## To do
Put the lines from the start of the records through the line containing "start new conversation is" into a numbered list, leaving out any blank lines.

## Stored rows
• • •

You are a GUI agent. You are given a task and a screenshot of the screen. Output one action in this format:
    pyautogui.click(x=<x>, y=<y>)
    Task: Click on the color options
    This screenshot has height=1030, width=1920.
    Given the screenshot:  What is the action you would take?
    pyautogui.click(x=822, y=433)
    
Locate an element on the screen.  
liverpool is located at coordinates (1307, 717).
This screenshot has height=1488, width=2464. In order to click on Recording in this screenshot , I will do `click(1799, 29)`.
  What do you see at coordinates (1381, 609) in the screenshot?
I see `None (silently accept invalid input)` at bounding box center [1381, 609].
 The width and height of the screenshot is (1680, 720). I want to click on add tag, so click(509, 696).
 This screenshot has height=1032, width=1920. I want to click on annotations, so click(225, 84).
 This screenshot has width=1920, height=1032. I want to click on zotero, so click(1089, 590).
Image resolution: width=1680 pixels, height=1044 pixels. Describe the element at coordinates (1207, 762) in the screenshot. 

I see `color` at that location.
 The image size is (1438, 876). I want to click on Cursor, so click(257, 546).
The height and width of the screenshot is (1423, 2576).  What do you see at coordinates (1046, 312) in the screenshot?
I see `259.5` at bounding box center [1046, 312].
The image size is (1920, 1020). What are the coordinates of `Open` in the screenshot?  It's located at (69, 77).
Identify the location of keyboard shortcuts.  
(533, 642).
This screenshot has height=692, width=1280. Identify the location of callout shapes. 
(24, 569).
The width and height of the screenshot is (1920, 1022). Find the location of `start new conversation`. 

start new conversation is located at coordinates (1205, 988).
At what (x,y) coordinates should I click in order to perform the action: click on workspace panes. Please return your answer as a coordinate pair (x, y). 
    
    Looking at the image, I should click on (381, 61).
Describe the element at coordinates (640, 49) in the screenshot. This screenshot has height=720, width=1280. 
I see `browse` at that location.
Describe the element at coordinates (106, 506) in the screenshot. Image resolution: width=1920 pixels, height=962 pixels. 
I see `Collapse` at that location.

• • •

## Full answer
1. You are a GUI agent. You are given a task and a screenshot of the screen. Output one action in this format:
2.     pyautogui.click(x=<x>, y=<y>)
3.     Task: Click on the color options
4.     This screenshot has height=1030, width=1920.
5.     Given the screenshot:  What is the action you would take?
6.     pyautogui.click(x=822, y=433)
7. Locate an element on the screen.  
8. liverpool is located at coordinates (1307, 717).
9. This screenshot has height=1488, width=2464. In order to click on Recording in this screenshot , I will do `click(1799, 29)`.
10.   What do you see at coordinates (1381, 609) in the screenshot?
11. I see `None (silently accept invalid input)` at bounding box center [1381, 609].
12.  The width and height of the screenshot is (1680, 720). I want to click on add tag, so click(509, 696).
13.  This screenshot has height=1032, width=1920. I want to click on annotations, so click(225, 84).
14.  This screenshot has width=1920, height=1032. I want to click on zotero, so click(1089, 590).
15. Image resolution: width=1680 pixels, height=1044 pixels. Describe the element at coordinates (1207, 762) in the screenshot. 
16. I see `color` at that location.
17.  The image size is (1438, 876). I want to click on Cursor, so click(257, 546).
18. The height and width of the screenshot is (1423, 2576).  What do you see at coordinates (1046, 312) in the screenshot?
19. I see `259.5` at bounding box center [1046, 312].
20. The image size is (1920, 1020). What are the coordinates of `Open` in the screenshot?  It's located at (69, 77).
21. Identify the location of keyboard shortcuts.  
22. (533, 642).
23. This screenshot has height=692, width=1280. Identify the location of callout shapes. 
24. (24, 569).
25. The width and height of the screenshot is (1920, 1022). Find the location of `start new conversation`. 
26. start new conversation is located at coordinates (1205, 988).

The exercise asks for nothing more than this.